Regresemos sin demora al apartamento de la rue Pigalle del comienzo, donde Federico Chopin entretiene las manos buscando la «blue note», el motor primero.
     Su piano no es una herramienta sino más bien un amigo, su confidente. Y se deja hacer. Sabe que el músico tiene la obligación moral de la perfección, del acabado, por eso ahora tensa sus cuerdas lo justo, vamos a decir una tensión a medio camino entre la ansiedad y la relajación.
     Aurora Dupin, que recién acaba de poner el húmedo punto final a sus renglones, observa a su amante. Sus miradas se cruzan.
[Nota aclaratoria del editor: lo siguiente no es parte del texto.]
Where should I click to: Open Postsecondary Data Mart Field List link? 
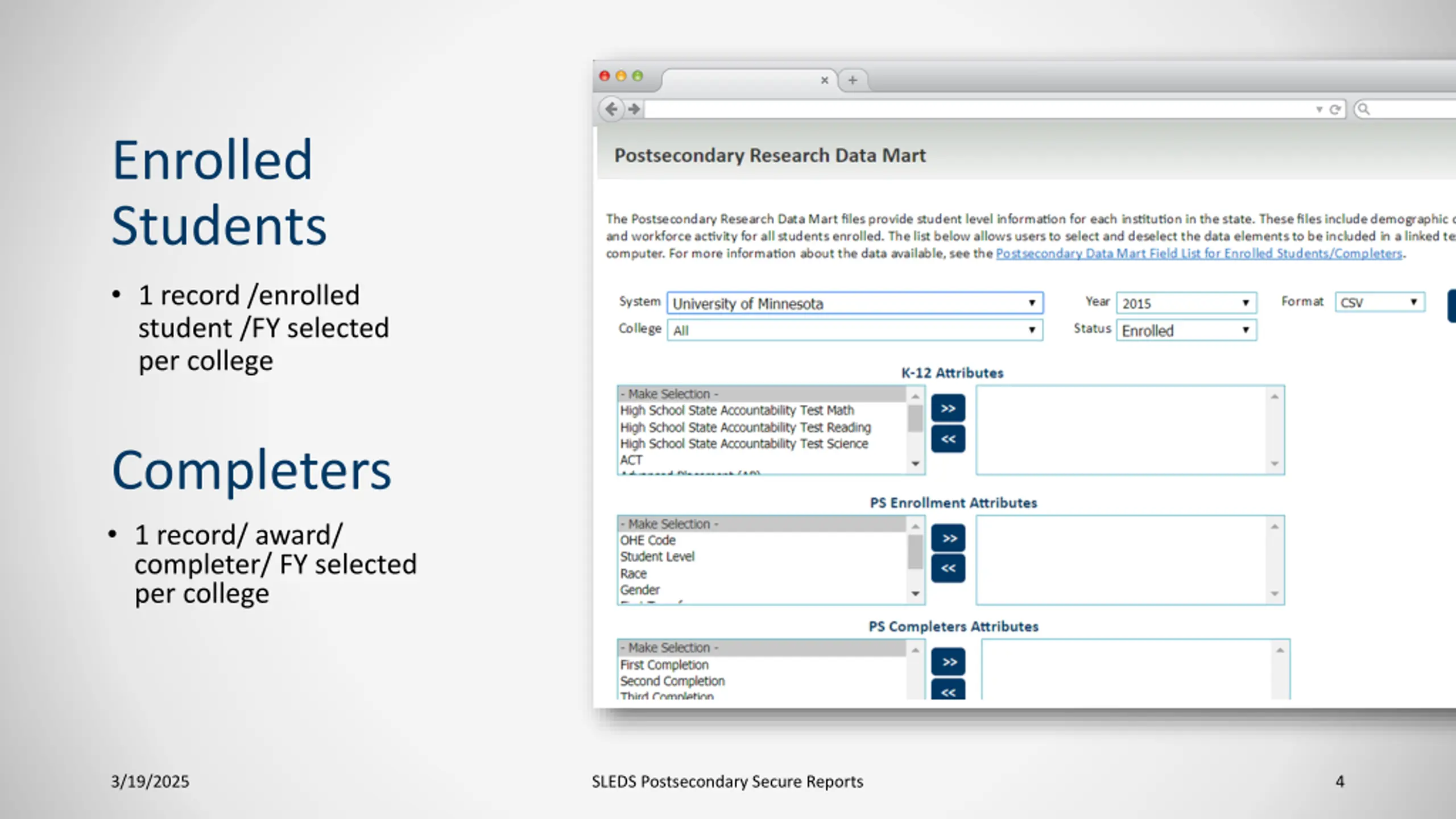[1199, 254]
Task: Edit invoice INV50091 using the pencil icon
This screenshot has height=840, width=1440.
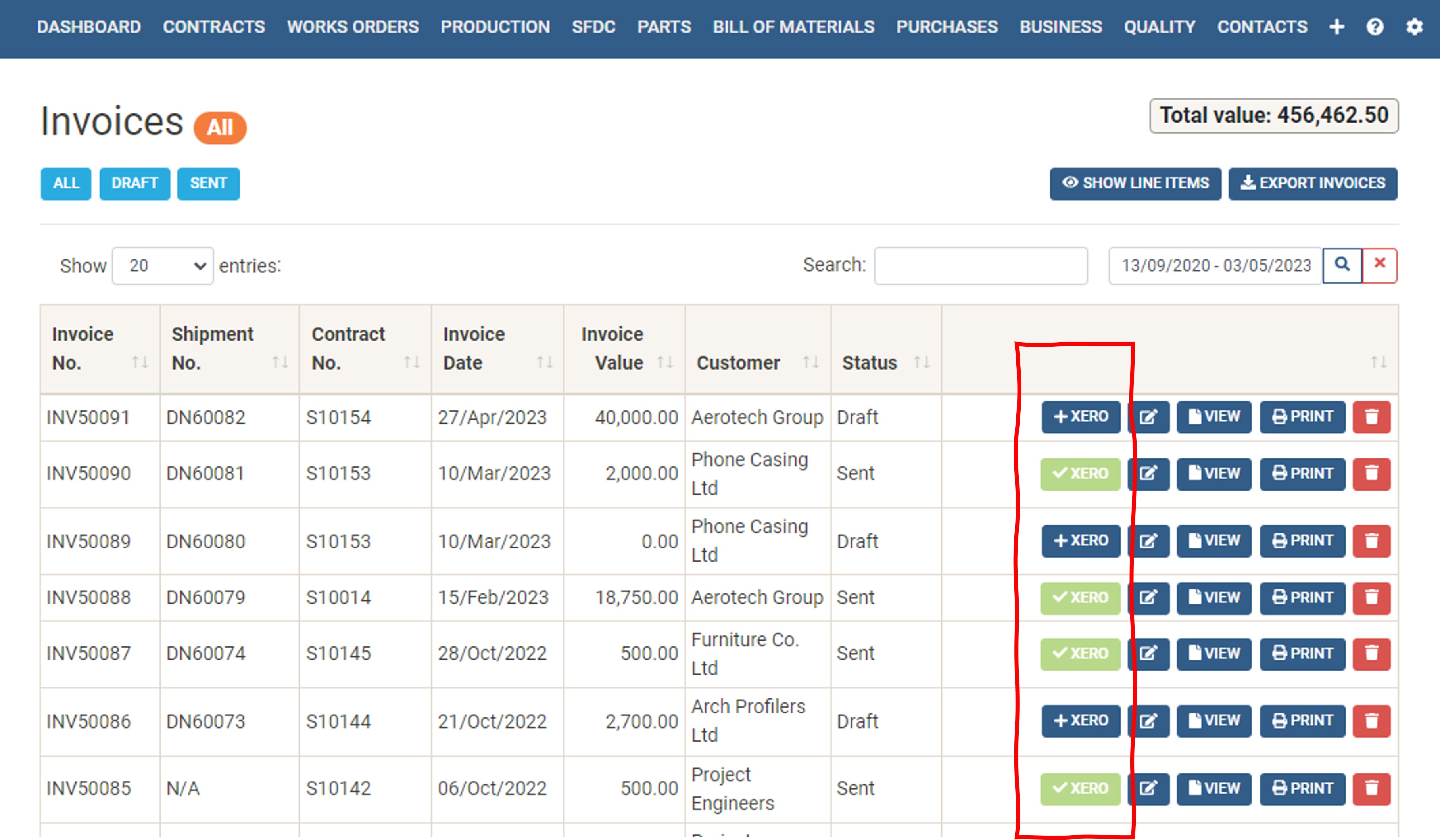Action: tap(1148, 417)
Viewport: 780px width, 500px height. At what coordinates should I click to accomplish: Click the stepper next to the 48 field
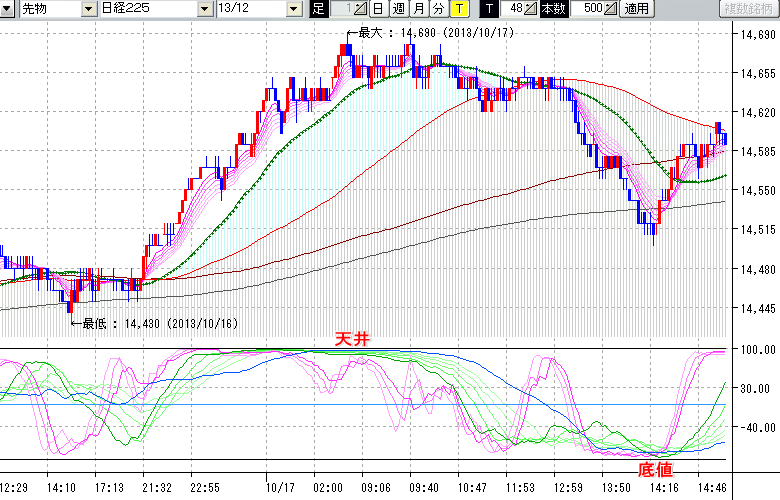pyautogui.click(x=531, y=9)
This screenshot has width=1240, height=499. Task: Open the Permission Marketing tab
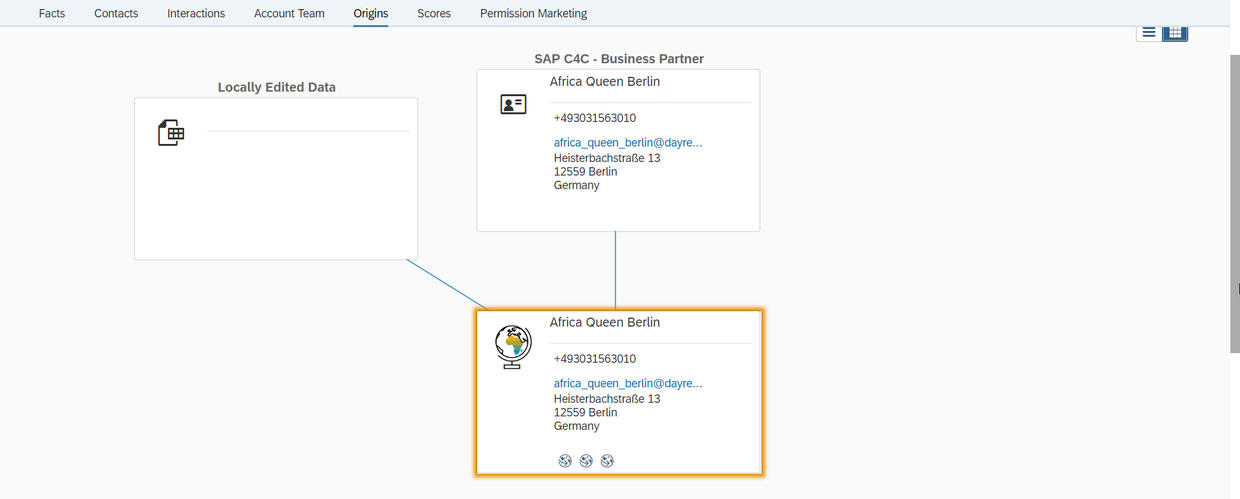[x=533, y=14]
Intercambian un par de sonrisas. «Tú vales mucho», se dicen en silencio, mutuamente; es un sentimiento que no nace tanto del enamoramiento como de la admiración. Así Chopin puede encontrar la nota, y atacar finalmente con una de sus piezas favoritas, un estudio, un scherzo
     Eugenio Delacroix suelta los pinceles —los retratos marchan, bien hojaldrados de color— y anota en su Diario: «Su mirada se anima de un resplandor febril, sus labios adquieren un color rojo sangriento, su respiración se vuelve más corta…», pero no podríamos saber a ciencia cierta, de no ser por el contexto, las palabras de Delacroix si se refieren a Sand dibujando el punto final, a Chopin improvisando el scherzo, a Mickiewicz imaginando su cuento, a Paulina Viardot conteniendo la tenaza del violonchelista Franchomme…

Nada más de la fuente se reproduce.